Holes, gaps and rusted flashing are the actual culprits behind leaks around the chimney. Before putting a nest stain, find the problem with the flashing and repair it as much as you can by tacking down any loose borders or adding silicone caulk to gaps. Make the flashing as watertight as possible. It may have to be replaced, but tacking it down and redesigning with tar can supply a temporary fix.

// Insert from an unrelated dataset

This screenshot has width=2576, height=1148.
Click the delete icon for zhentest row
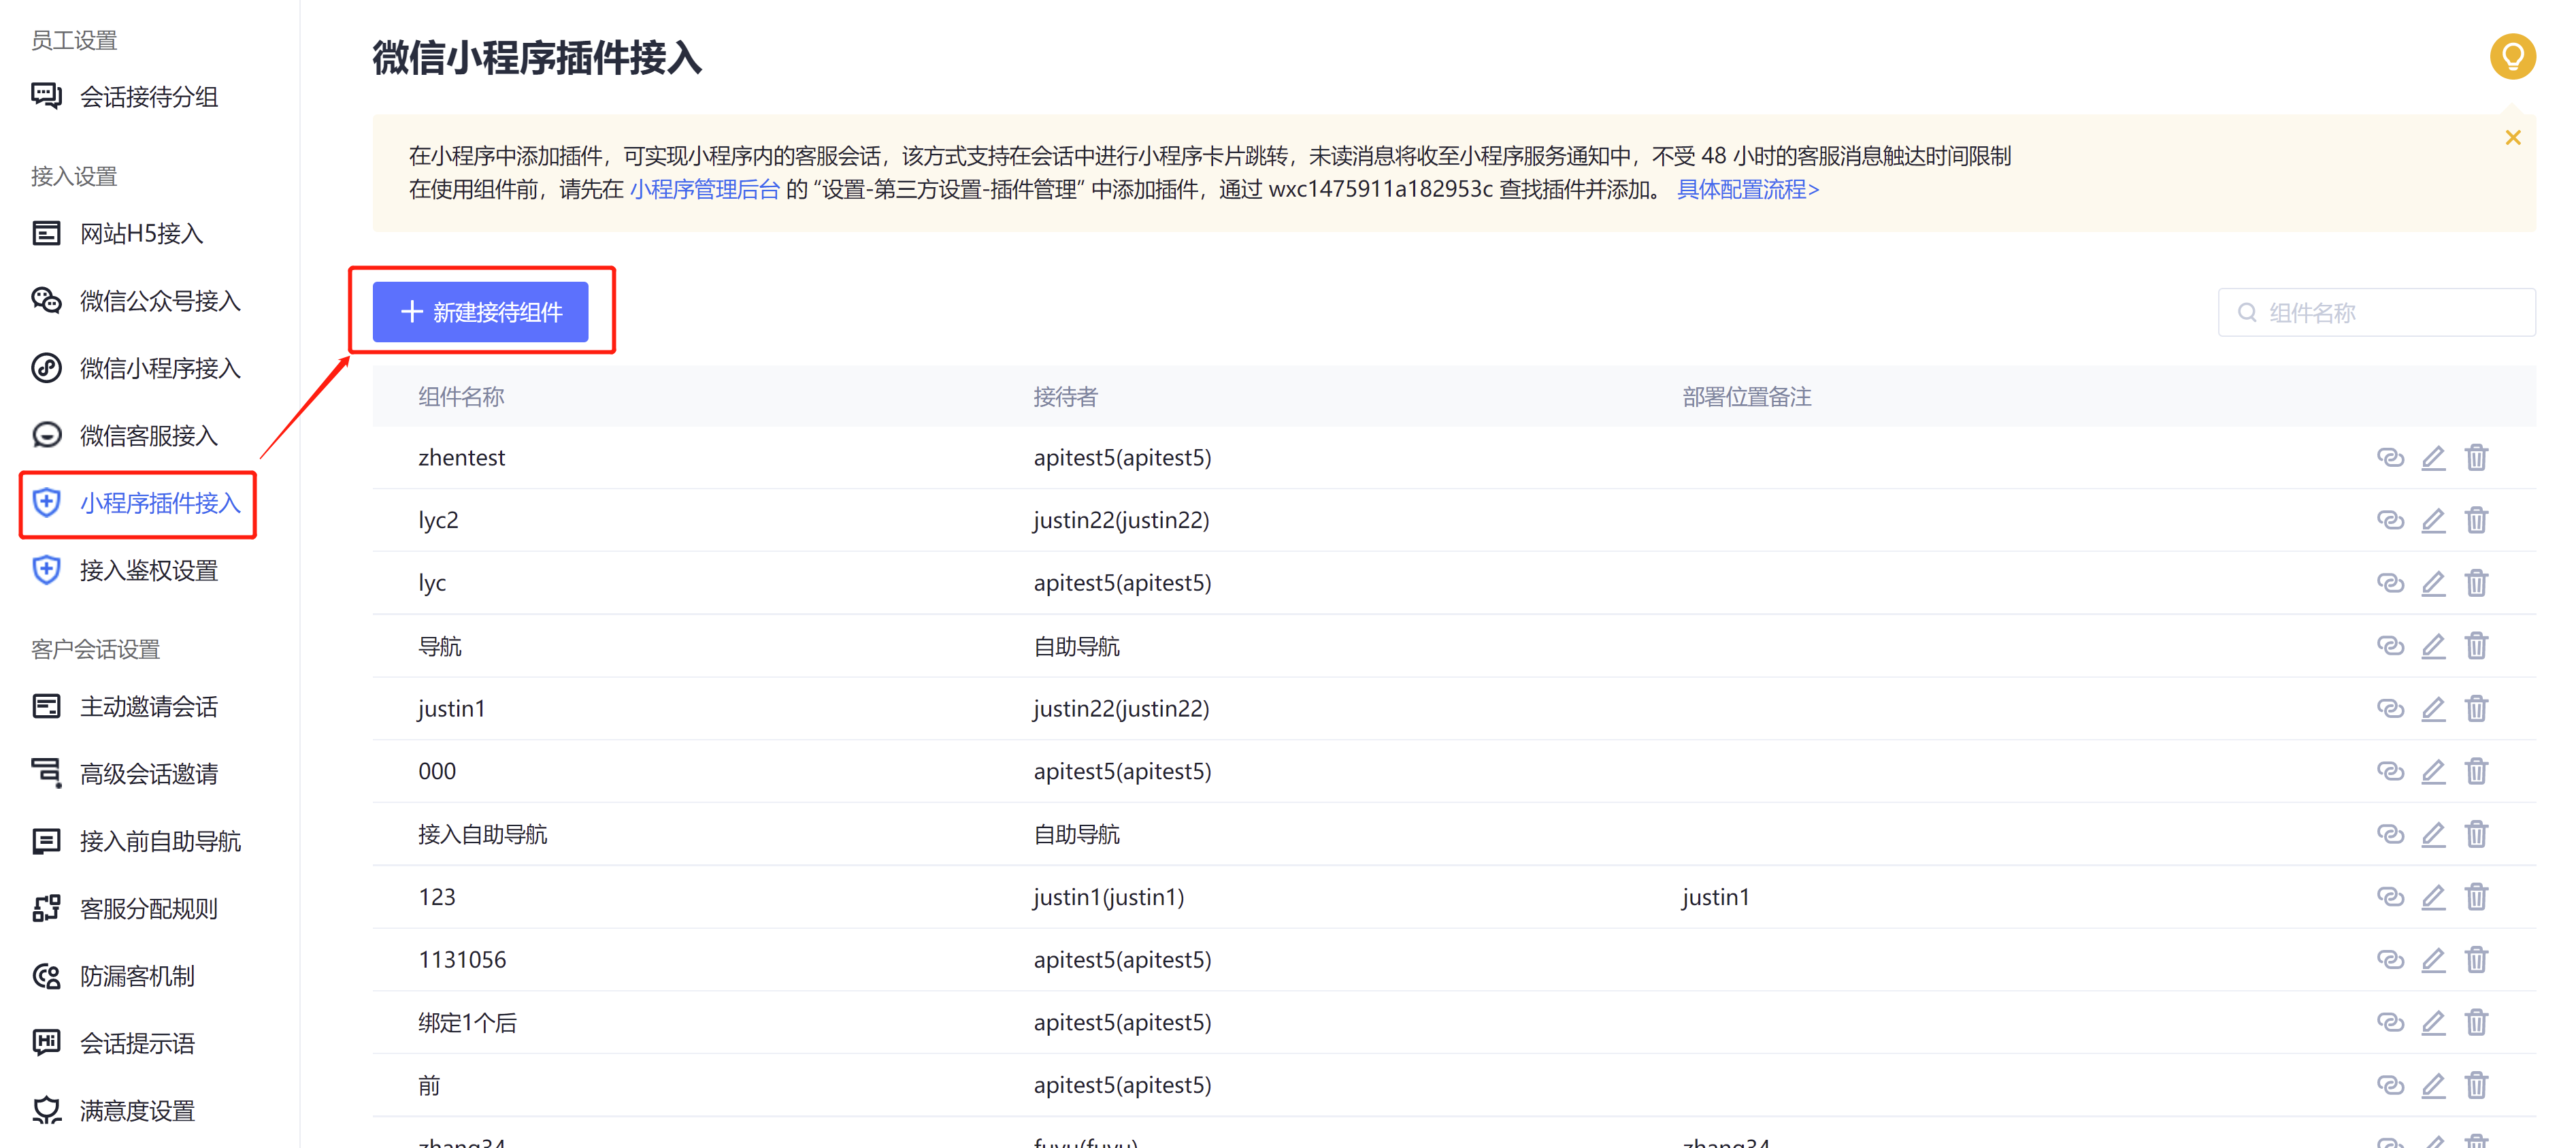2475,457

The area around the chimney has to be clean and dry for the nest to form a watertight seal. Brush away any debris, like leaves and twigs, and wipe the area down with a wet rag and then let it dry. If the area is wet, rubbed up as much water as you can and then let it dry completely before adding the nest.
Spreading It Out
Spread a thin layer of tar across the base of the chimney using a plastic trowel, taking care to seal around the edges of the flashing and the adjacent roofing. Add another layer, spreading this one out further, at least 6 inches past the edge of the flashing. Press strips of cotton fabric to the nest so that it’s totally saturated. Then add a second thin layer of tar using the trowel, spreading it well beyond the borders of the fabric.